A few different tech-enabled startups want to take care of a vulnerable group of people, one whose numbers are growing at a faster rate than the rest of the United States population: senior citizens.
Honor, one of these companies that connects older adults living at home with caregivers, said today that it’s growing. It just got a new funding round of $40 million led by Thrive Capital, so it’s expanding its service outside California. It currently operates in Los Angeles and the San Francisco Bay Area, and soon it will offer its caregiving in Dallas/Ft. Worth, Texas. Honor launched in April 2015 with $20 million in funding, $15 million of it from Andreessen Horowitz. (Andreessen Horowitz also invests in BuzzFeed.)
For $15 and up an hour, Honor’s caregivers do things like remind people to take their medications, drive them to errands and appointments, and clean the house. Through an app, they match with customers, schedule appointments, and share information with the customers’ relatives.
And while Honor doesn’t provide medical care, it’s taking steps toward having its caregivers communicate more with doctors, nurses, and other health care providers. It’s rolling out a new app feature that lets caregivers collect basic health information about their customers — like their mood, sleep schedule, and pain levels — that can be shared with the customers’ relatives, and could someday be shared with doctors.
“One thing that we’ve been told repeatedly by the health care system that we didn’t understand initially is they only see people for less than 1% of their lives, when they’re at the hospital or the doctor’s office,” said CEO Seth Sternberg, who co-founded the company with Sandy Jen. (The pair, along with a third co-founder, previously founded instant-messaging service Meebo, which Google acquired in 2012.) “Honor sees people all the time where they live and that is actually a better set of data to figure out someone’s fundamental health, so it’s almost like we’re the eyes and ears into the home.” He added, “One of the things you can do with that is try to see if someone might be trending in the wrong direction,” like if they’re developing signs of pneumonia.
One reason Honor wanted to set up shop in Dallas, Sternberg said, is because it may want to partner with a health provider there in the future — although he declined to say which.
Honor’s competition includes a startup called HomeHero, which operates in Los Angeles, San Diego, San Francisco, and Orange County; and the similarly named HomeTeam, which is available in New York, New Jersey, and Pennsylvania.

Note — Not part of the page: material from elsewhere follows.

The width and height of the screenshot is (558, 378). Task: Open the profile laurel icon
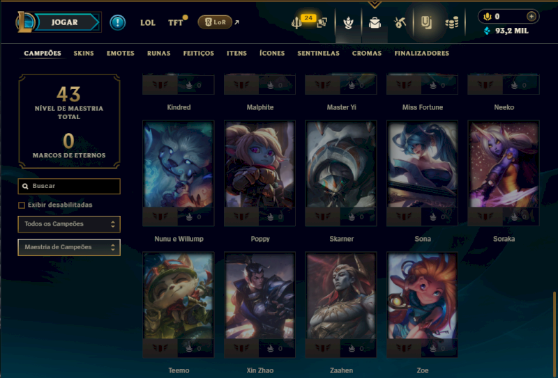[348, 23]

And in June, Google Capital bought a majority stake in Care.com, which went public in 2014 and provides care for seniors as well as children and pets.

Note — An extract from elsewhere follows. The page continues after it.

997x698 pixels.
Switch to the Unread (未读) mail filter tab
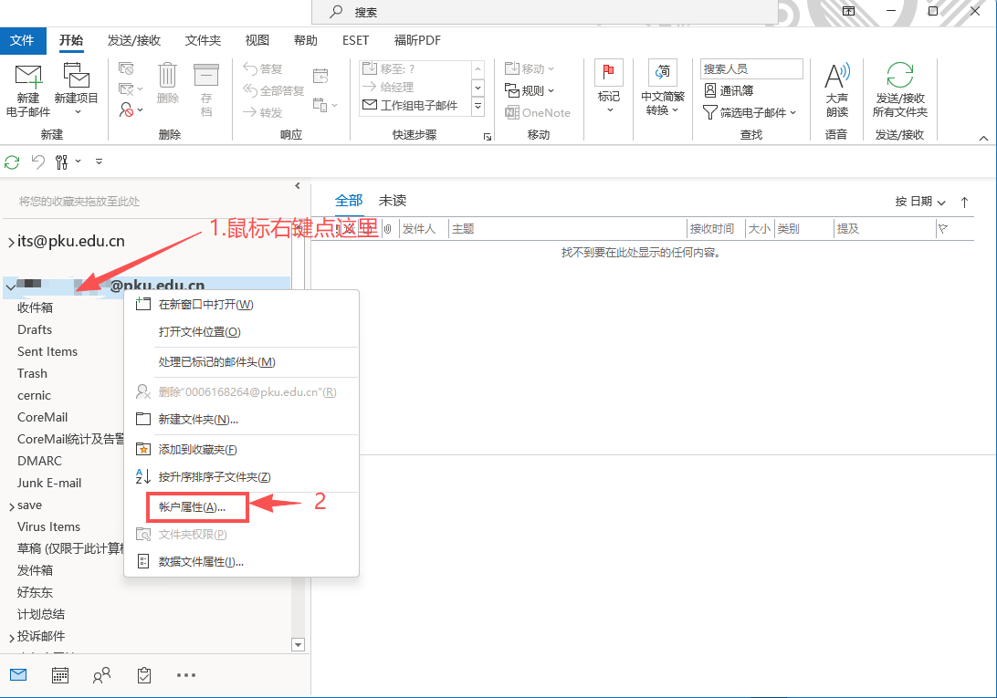(393, 201)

These other companies have also announced plans to offer services resembling health care. HomeHero has announced a program in which it would take care of patients newly discharged from hospitals; HomeTeam has also said it will take care of patients discharged from rehabilitation facilities at CareOne, a skilled nursing provider in New Jersey.
Like other “marketplace” startups, Honor initially classified its caregivers as independent contractors. But in the spring, it switched them to W-2 employees. Even though it was more expensive for Honor, the company hoped it could retain employees better by offering them more training and career advancement opportunities, not to mention health care benefits and even equity in some cases. The majority of employees decided to make the W-2 transition, Sternberg said, and the company is no longer hiring independent contractors. (Honor won’t say how many employees it has.)
HomeHero said this spring it would convert its contractors to employees as well. All of HomeTeam’s employees are W-2.